[EXERCISE] Render the data below as a numbered list, one entry per line, skipping blank lines and leaving the pictures out.

[DATA SHOWN]
□ □ □ □ □
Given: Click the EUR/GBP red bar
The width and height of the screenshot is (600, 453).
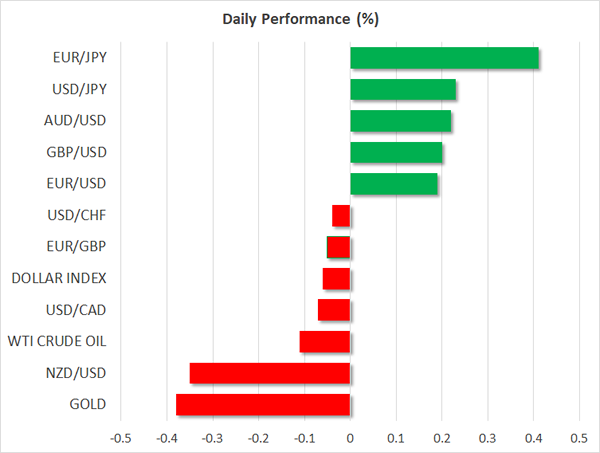Looking at the screenshot, I should point(339,247).
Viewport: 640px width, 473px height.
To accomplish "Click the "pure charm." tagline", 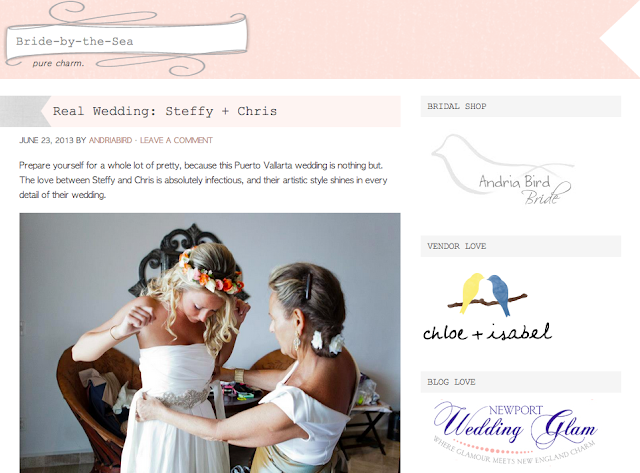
□ □ □ □ □
[EXPECTED OUTPUT]
1. Given: Click the EUR/GBP red bar
2. The width and height of the screenshot is (600, 453).
3. Looking at the screenshot, I should point(339,247).
4. Viewport: 640px width, 473px height.
5. To accomplish "Click the "pure charm." tagline", 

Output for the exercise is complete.